Дэнни покачал головой:
— Не смирятся, брат. Нет.
Джо хотелось плакать, но он улыбнулся, отхлебнул пива.
— Смирятся. Вот увидишь.
Дэнни прикоснулся ладонью к его щеке. Джо не знал, как ему поступить: такого никогда раньше не было. По плечу хлопнешь, это бывает. Или слегка ткнешь под ребра. Но такого никогда не делаешь. Дэнни смотрел на него ласковыми глазами.
— Пока, брат, ты какое-то время будешь в этом доме сам по себе.
— А можно мне к вам в гости? — Джо сам услышал: голос у него сорвался. Он опустил взгляд на франкфуртер, но, к счастью, слез на нем не было. — К тебе с Норой?
— Конечно. Только если наши узнают, тебе здорово влетит.
— Они и так все время собачатся, — заметил Джо. — Того и гляди, лаять начнут.
Дэнни рассмеялся — смехом, который тоже походил на лай.
— Ты потрясающий парень, Джо.
Джо почувствовал, что лицо у него вспыхнуло.
— Тогда почему ты меня бросил?
Дэнни поднял ему подбородок пальцем:
— Я тебя не бросил. Ты можешь к нам заходить, когда пожелаешь.
— Ага, конечно.
— Джо, Джо, я серьезно говорю. Ты мой брат. Я не бросал семью. Это семья меня бросила. Из-за Норы.
— Папа с Коном говорят, ты большевик.
— Что? Тебе говорят?
Джо помотал головой:
— Я один раз вечером их подслушал. — Он улыбнулся. — Дом-то старый, все слышно. Они сказали, что ты одичал. Что ты обожаешь макаронников и ниггеров, что ты сбился с пути. Они были жутко пьяные.
— Откуда ты знаешь?
— Потом они стали петь.
— Да ну? «Парня Дэнни»?
Джо кивнул:
— И «Гору Килгари», и еще «Она по ярмарке идет» . [76]
— Эту редко можно услышать.
— Разве что когда папа по-настоящему наберется.
Дэнни рассмеялся, обхватил его рукой, и Джо покачался, опираясь на нее.
— Ты правда одичал?
Дэнни поцеловал братишку в лоб. Честное слово, поцеловал. Джо подумал, а не пьян ли еще и он тоже.
— Похоже, что так, брат, — ответил Дэнни.
— И ты любишь итальянцев?
Дэнни пожал плечами:
— Ничего против них не имею. А ты?
— Они мне нравятся. И Норт-Энд нравится. Как тебе.

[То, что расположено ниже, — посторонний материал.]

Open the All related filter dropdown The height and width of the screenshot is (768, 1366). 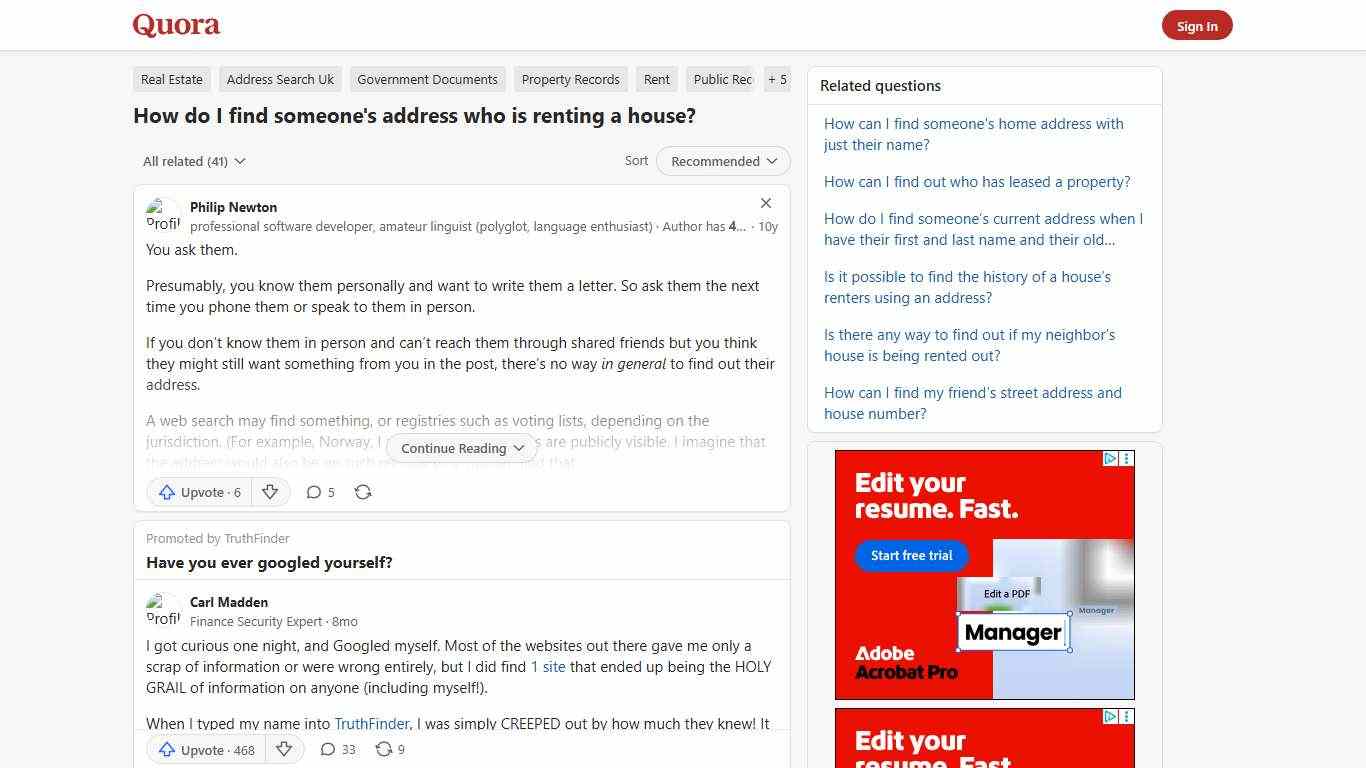193,161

Дэнни слегка стукнул его кулаком по колену:
— Вот и славно.
— А Кон их ненавидит.
— Ну да, в Коне вообще много ненависти.
Джо доел остатки второго франкфуртера.
— Почему?
Дэнни пожал плечами:
— Кона что-то всегда грызло изнутри, с самого рождения.

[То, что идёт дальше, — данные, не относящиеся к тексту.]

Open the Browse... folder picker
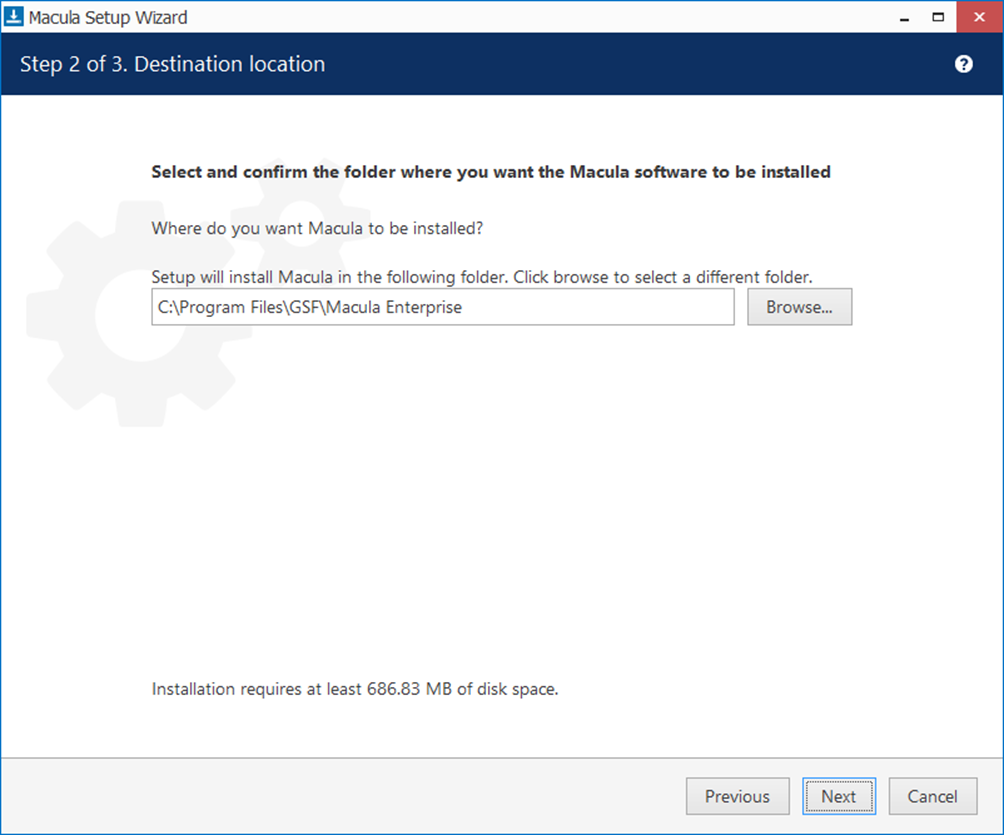The width and height of the screenshot is (1004, 835). (799, 307)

Они посидели, помолчали; Джо болтал ногами. Уличный торговец остановил свою телегу у тротуара. Слез, устало сопя, поднял лошади ногу. Лошадь фыркала и подрагивала, отгоняя мух; торговец успокаивал ее, вытаскивая камешек из подковы, а потом опустил ее ногу, погладил ей ухо и что-то в него прошептал. Она еще пофыркала, пока тот снова забирался на телегу; глаза у лошади были темные и сонные. Седок негромко свистнул, и она снова зацокала по улице. Когда она, двинув боками, уронила на мостовую огромную навозную бомбу и гордо вскинула голову, Джо почувствовал, что по лицу у него расползается улыбка, которую он и сам бы не смог объяснить.